Source.baseURL() overhead when using custom URL protocol scheme / stream handler

Tue Jun 28 07:02:39 UTC 2016

Hi Axel,

Thanks for the explanation and code to reproduce the problem.

I’m looking at it right now.

Hannes

> Am 27.06.2016 um 23:53 schrieb Axel Faust <axel.faust.g at googlemail.com>:
> 
> Hello,
> 
> TL;DR : I use custom URL protocol schemes and stream handlers that are not
> globally registered. This causes excessive handler resolution overhead in
> URL.getURLStreamHandler() called implicitly in Source.baseURL(). I can't
> find a way to avoid this overhead (in JDK 1.8.0_71) without two impossible
> choices: complete refactoring or registering a JVM global
> URLStreamHandlerFactory.
> A test case for sampling the overhead is provided in
> https://gist.github.com/AFaust/04ec0c65a560e306b6b547dcaf38fd21
> 
> 
> 
> This is a follow-up to my tweet of mine from yesterday:
> https://twitter.com/ReluctantBird83/status/747145726703075328
> In this tweet I was commenting on an obversvation I made from CPU sampling
> the current state of my Nashorn-based script engine for the open source ECM
> platform Alfresco (https://github.com/AFaust/alfresco-nashorn-script-engine
> ).
> 
> What prompted the comment where the following hot spot methods from my
> jvisualvm sampling session, when I was testing a trivial ReST endpoint
> backed by a Nashorn-executed script:
> 
> "Hot Spots - Method","Self Time [%]","Self Time","Self Time (CPU)","Total
> Time","Total Time (CPU)","Samples"
> "java.lang.invoke.LambdaForm$MH.771977685.linkToCallSite()","15.152575","793.365
> ms","793.365 ms","1126.483 ms","1126.483 ms","63"
> "java.net.URL.<init>()","11.350913","594.316 ms","594.316 ms","594.316
> ms","594.316 ms","33"
> "java.lang.Throwable.<init>()","7.248728","379.532 ms","379.532
> ms","379.532 ms","379.532 ms","21"
> [...]
> "jdk.nashorn.internal.runtime.Source.baseURL()","0.0","0.0 ms","0.0
> ms","594.316 ms","594.316 ms","33"
> [...]
> 
> The 1st and 3rd hot spot are directly related to frequently called code in
> my scripts / my utilities and somewhat expected, but I was not expecting
> the URL constructor to be up there.
> The backtraces view of the snapshot showed Source.baseURL() as the
> immediate and only caller of the URL constructor, even though I have other
> calls in my code which apparently don't trigger the sampling threshold.
> The total time per execution of the script is around 50-60ms with few
> outliers up to 90-100ms (sampling started only after reasonably stable
> state was reached).

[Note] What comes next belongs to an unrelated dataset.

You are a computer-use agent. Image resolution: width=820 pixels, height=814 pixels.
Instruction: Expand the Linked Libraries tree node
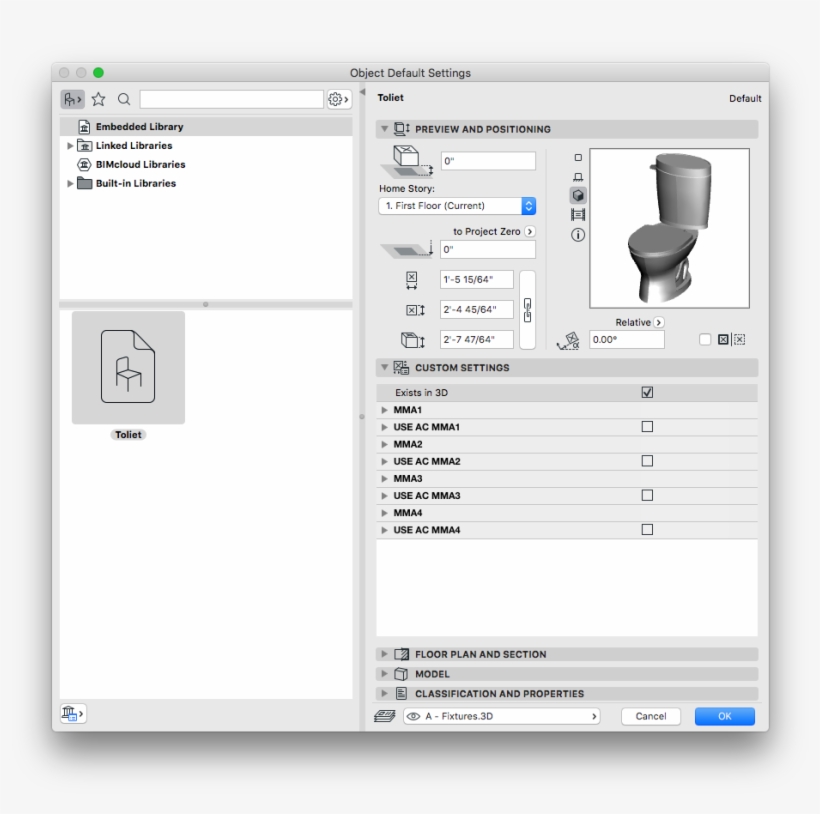tap(70, 146)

Sampling was limited specifically on the jdk.nashorn.*,
> jdk.internal.* and de.* packages.
> 
> A bit of background on my Alfresco Nashorn engine:
> - embedded into a web application that may potentially run in Tomcat or JEE
> servers (JBoss, WebSphere...)
> - JavaScript in Alfresco is extensively used for embedded rules, policies
> (event handling), ReST API endpoints and server-side UI pre-composition
> - use of an AMD-like module system allowing flexible extension of script
> API by 3rd party developers of Alfresco "addons"
> - one file per module, lazily loaded when required by other module or
> executed script
> - frequently used "core" modules will be pre-loaded and cached on startup
> - scripts are referenced via "logical" URLs using custom protocol schemes
> to denote different script resolution and load scopes/mechanisms (example:
> "webscript:///my/module/id" for a module in the lookup scope for ReST
> endpoint scripts; some scripts may be user-managed within the content
> repository / database itself)
> - custom protocol schemes are handled by custom URL stream handlers *NOT*
> globally registered (to avoid interfering with other web applications or
> other URL-related functionality in the same JVM)
> 
> 
> It turns out that the last two points are essential. I created a
> generalised test case in a GitHub gist:
> https://gist.github.com/AFaust/04ec0c65a560e306b6b547dcaf38fd21
> Essentially it is URL.getURLStreamHandler() which is responsible for the
> overhead. The Source.baseURL() creates a "base" name from the source URL
> and if the protocol is not "file://" then a new URL will be created. Since
> I use custom URL stream handlers and have not registered a global stream
> handler factory (and won't ever do so), the new URL will try to resolve the
> handler via URL.getURLStreamHandler(), go through all the hoops and always
> fail in the end. A failed resolution is never cached, so every time
> Source.baseURL() is called this whole process / overhead is repeated.
> 
> 
> I am currently trying to reduce all global overheads of my script engine
> setup, but can't find a way to avoid this overhead without registering a
> global URL stream factory, which is out of the question for various reasons
> (web application; 3rd party loaders; engine-specific semantics) or
> completely refactoring the engine so all scripts are copied to simple
> "file://" before execution (requiring constant sync-checking with original
> script in source storage location).
> 
> Ideally, I would like the see options to provide both a base URL myself as
> pre-resolved information via URLReader/Global.load() and register a custom
> stream handler factory with my Nashorn engine instance. This would allow
> "simple" loaders to use simple URL-Strings instead of real URL instances to
> load script files via Global.load(), as well as "complex" loaders to
> continue using state-ful custom URL stream handlers where necessary. And it
> would allow Nashorn to resolve a potential custom URL stream handler before
> relegating to default JVM global handling if no handler is found.
> 
> I am sure I am not aware of all the implications - and certainly I am aware
> that such a change in a core class might be impossible - but
> URL.getURLStreamHandler() should really cache failed stream handler
> resolutions and avoid repeating the entire lookup routine...
> 
> 
> Kind regards, and sorry for this overly long "summary"
> Axel Faust